Evidence-based practice (EBP) teams must move beyond synthesis to application and not get stuck reading and evaluating the literature. Instead, move forward and make a decision about using available evidence for developing practice recommendations. Team members experienced in methods for weighing evidence can help to mentor novice members and increase the reliability of recommendations (Berkman, Lohr, Morgan, Tzy-Mey, & Morton, 2013; Murad et al., 2014; Stevens, 2009). Clinicians with content expertise are key participants in weighing the evidence because they have unique perspectives and knowledge about risks, benefits, and cost of interventions, in addition to an understanding of patient values (Vaccaro et al., 2010).

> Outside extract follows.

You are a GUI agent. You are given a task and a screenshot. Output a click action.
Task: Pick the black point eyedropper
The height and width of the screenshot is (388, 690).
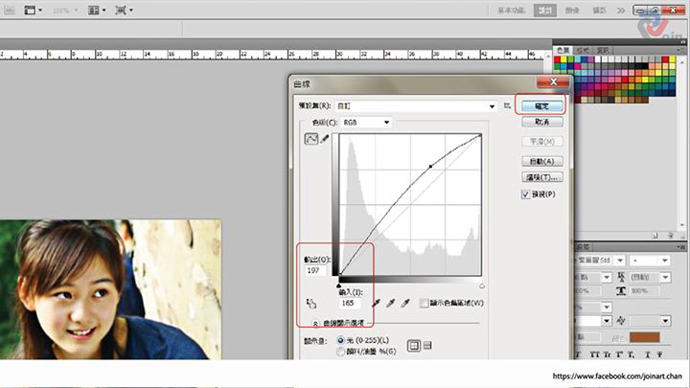(x=376, y=303)
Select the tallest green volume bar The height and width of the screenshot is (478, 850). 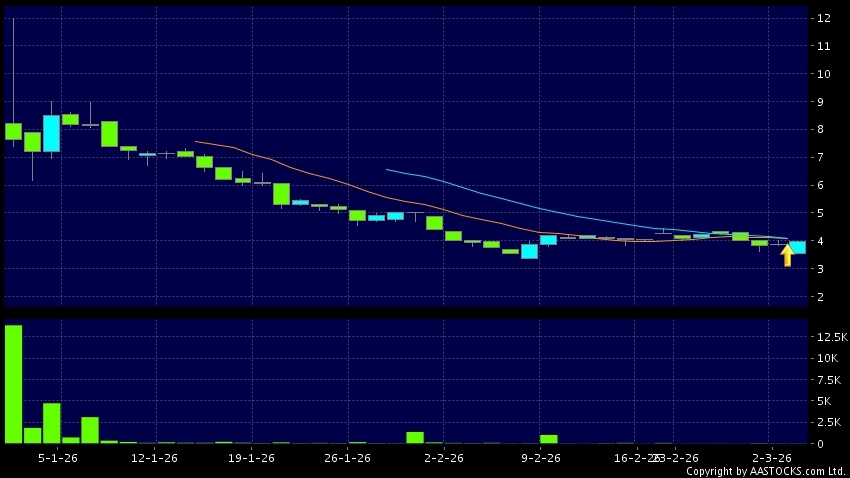13,384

Follow a well-developed analytical process for working through the literature; consider relevant sources of evidence (i.e., looking at lower levels of evidence may be indicated when other evidence is lacking), and develop an EBP protocol for local use. Use a simple checklist to keep work on track (see Tool 6.1). At the outset, make explicit decisions about the specific questions to be answered and key outcomes. As a group, determine the questions to be answered, the types of evidence that are relevant, and the criteria that will be used for making decisions (Woolf et al., 2012). While synthesizing information, begin to evaluate the quality of the evidence and strength of the recommendations for practice. This provides an efficient summary for guiding practice decisions.


Rarely does the answer to a clinical question come from a single study (Aslam, Georgiev, Mehta, & Kumar, 2012). Clinical decisions should be based on the body of evidence and not on individual studies (Berkman et al., 2013; Murad et al., 2014). The quality of individual studies should be determined first, based on the study design, and not the level of evidence (i.e., you can have a high-quality observational study or a poor-quality meta-analysis). Then separately, the overall strength of the evidence base can be determined (Jones, 2010). The research question should drive study design (see Table 6.1).